But Able’s ordinary life is upended when an early morning room service order leads him to interfere with Akudo, a sex worker involved with a powerful but dangerous hotel guest.
Suddenly caught in a web of violence, guilt, and fear, Able must run to save himself—a journey that leads him into the desert with a group of drug-addled migrants, headed by a charismatic religious leader calling himself Ben Ten.

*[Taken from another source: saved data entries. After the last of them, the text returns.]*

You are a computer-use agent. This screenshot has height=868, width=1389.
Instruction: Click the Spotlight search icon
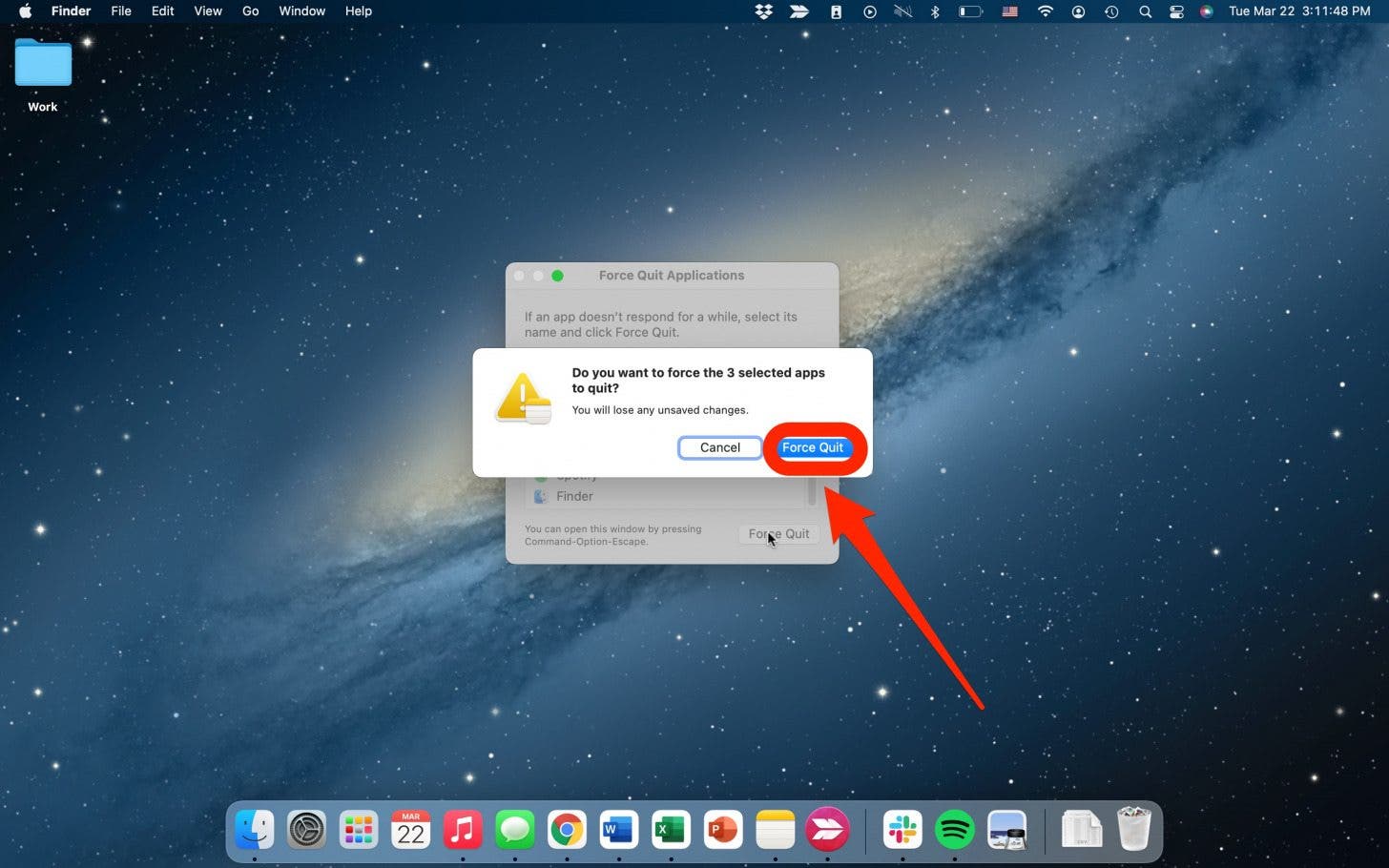(1145, 11)
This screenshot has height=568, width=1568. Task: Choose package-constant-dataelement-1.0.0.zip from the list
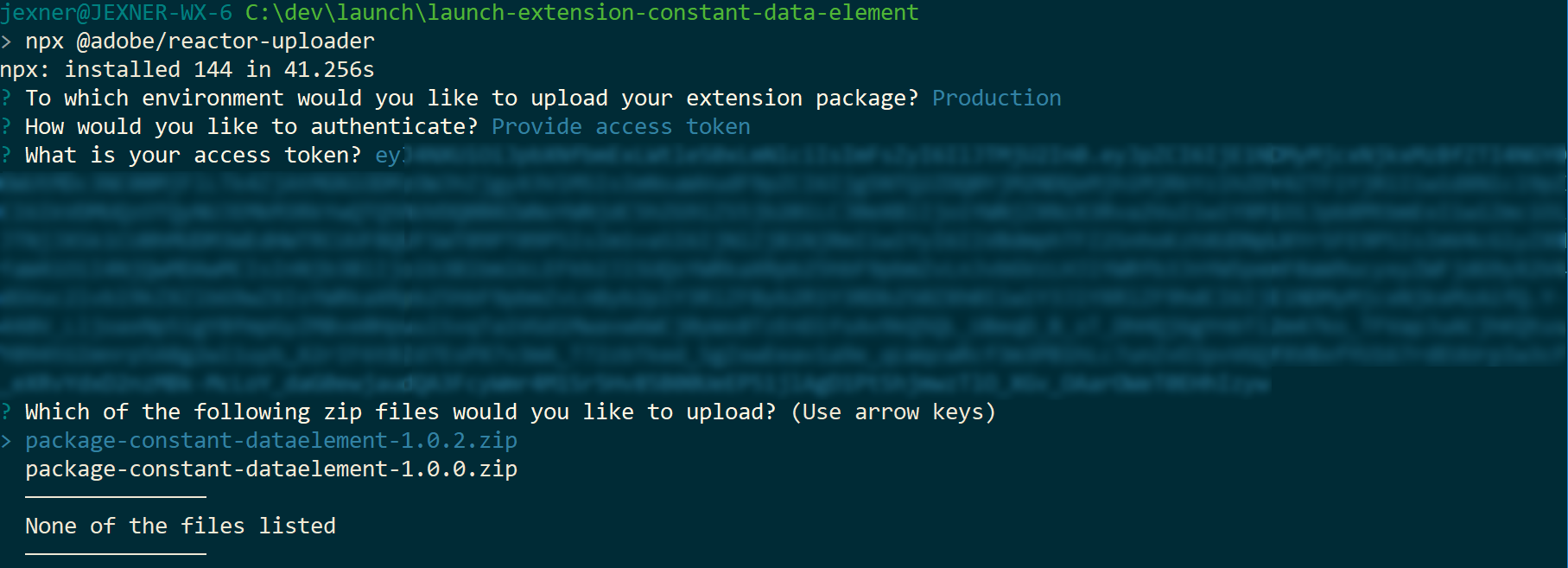coord(270,469)
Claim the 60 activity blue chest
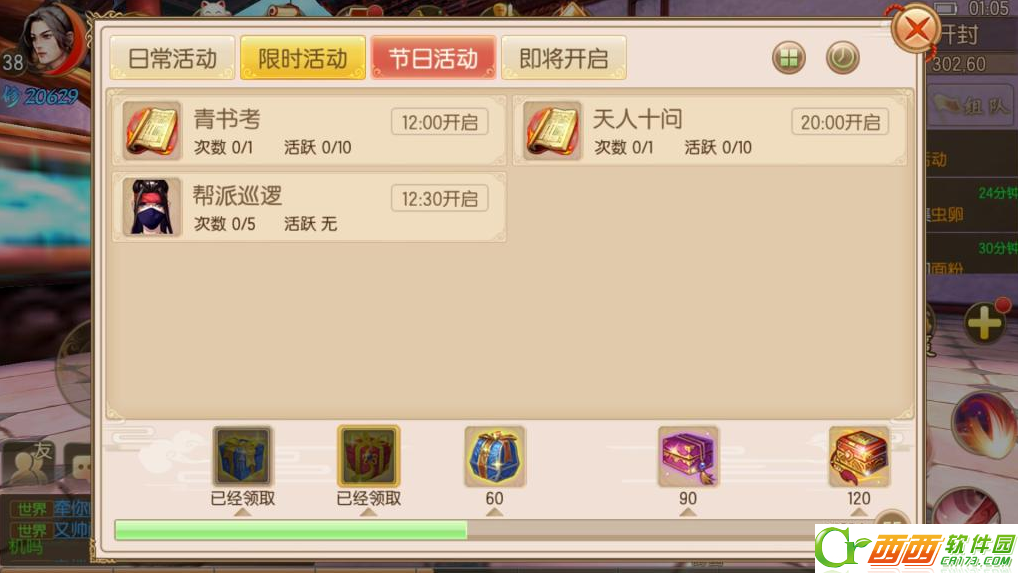This screenshot has height=573, width=1018. pos(495,456)
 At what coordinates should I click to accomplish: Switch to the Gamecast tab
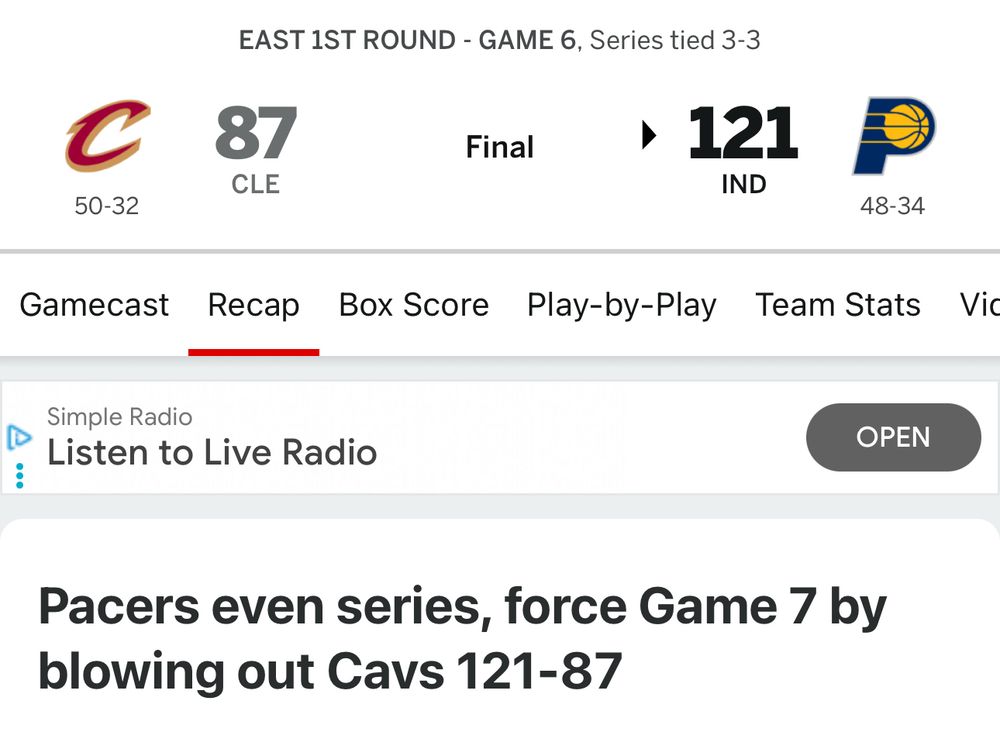pos(94,305)
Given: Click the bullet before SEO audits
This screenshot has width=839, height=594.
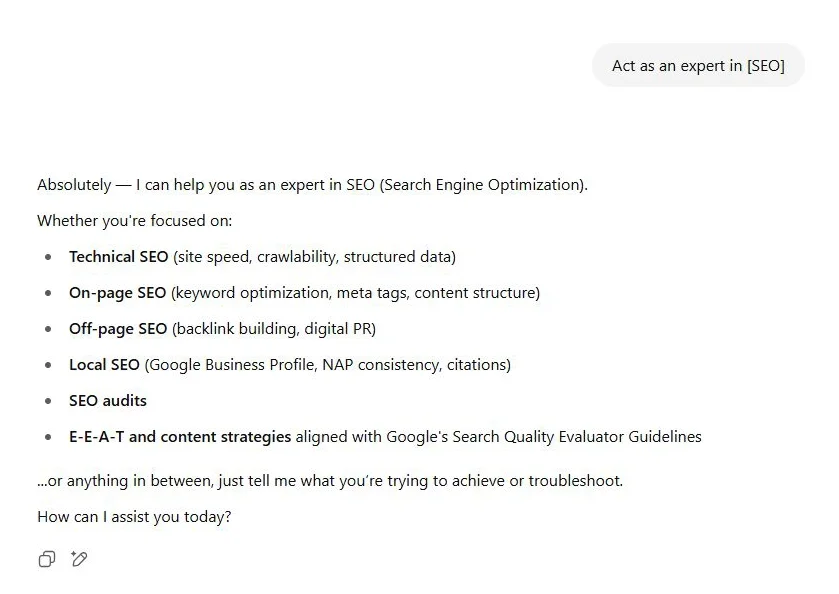Looking at the screenshot, I should click(x=48, y=401).
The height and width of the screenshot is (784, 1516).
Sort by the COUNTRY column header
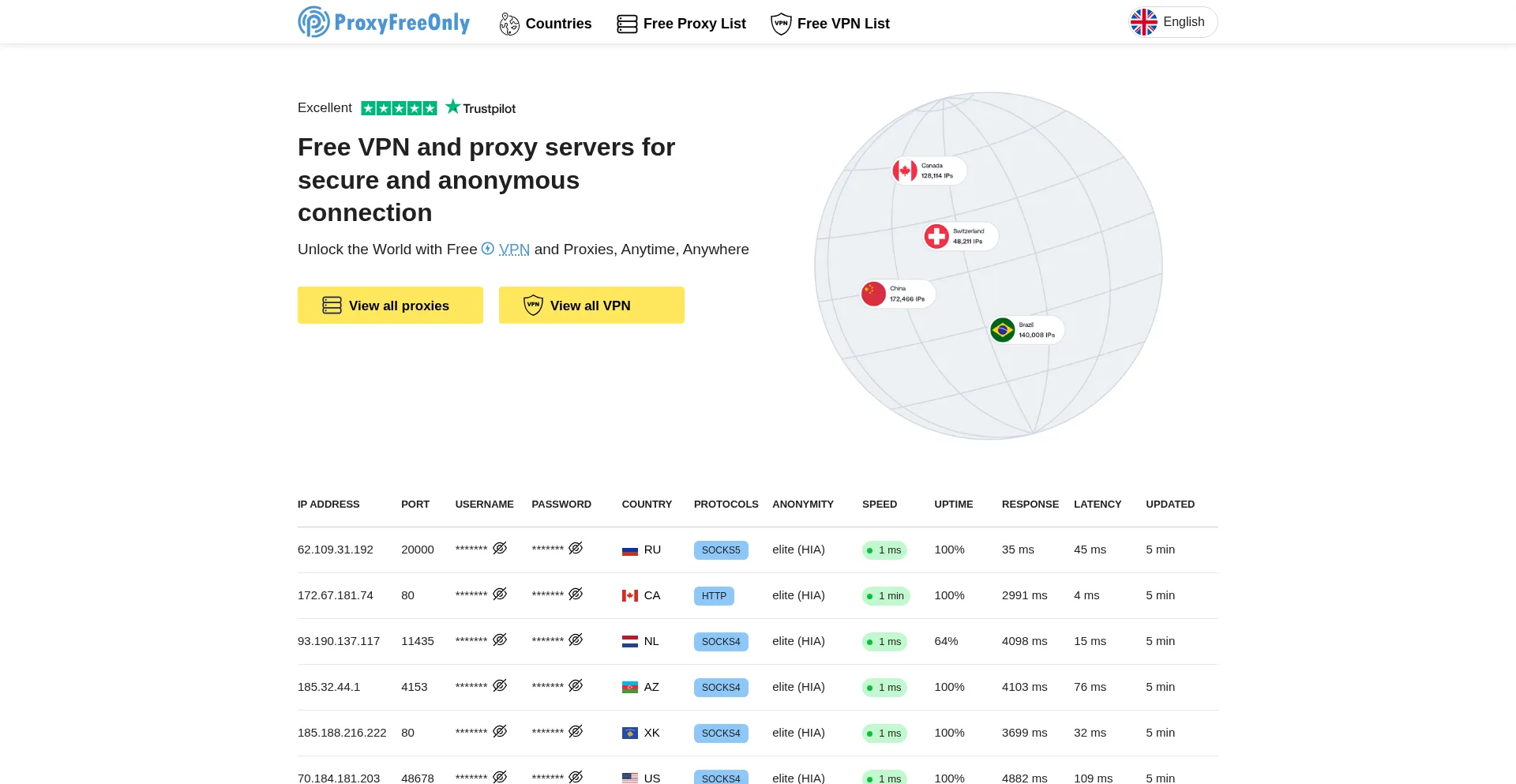pyautogui.click(x=646, y=505)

The travelers’ dream of reaching Europe and a new life in a better place is shattered when they fall prey to human traffickers, suffer starvation, and find themselves on the precipice of death, fighting for their lives and their freedom.
About Samuel
Samuel Kọláwọlé was born and raised in Ibadan, Nigeria. His work has appeared in AGNI, Georgia Review, The Hopkins Review, Gulf Coast, Washington Square Review, Harvard Review, Image Journal, and other literary publications.
He has received numerous residencies and fellowships, and has been a finalist for the Graywolf Press African Fiction Prize, shortlisted for UK’s The First Novel Prize, and won an Editor-Writer Mentorship from the Word.
He studied at the University of Ibadan and holds a Master of Arts degree in Creative Writing with distinction from Rhodes University, South Africa; is a graduate of the MFA in Writing and Publishing at Vermont College of Fine Arts; and earned his PhD in English and Creative Writing from Georgia State University.
He has taught creative writing in Africa, Sweden, and the United States, and currently teaches fiction writing as an Assistant Professor of English and African Studies at Pennsylvania State University. He lives in State College, Pennsylvania.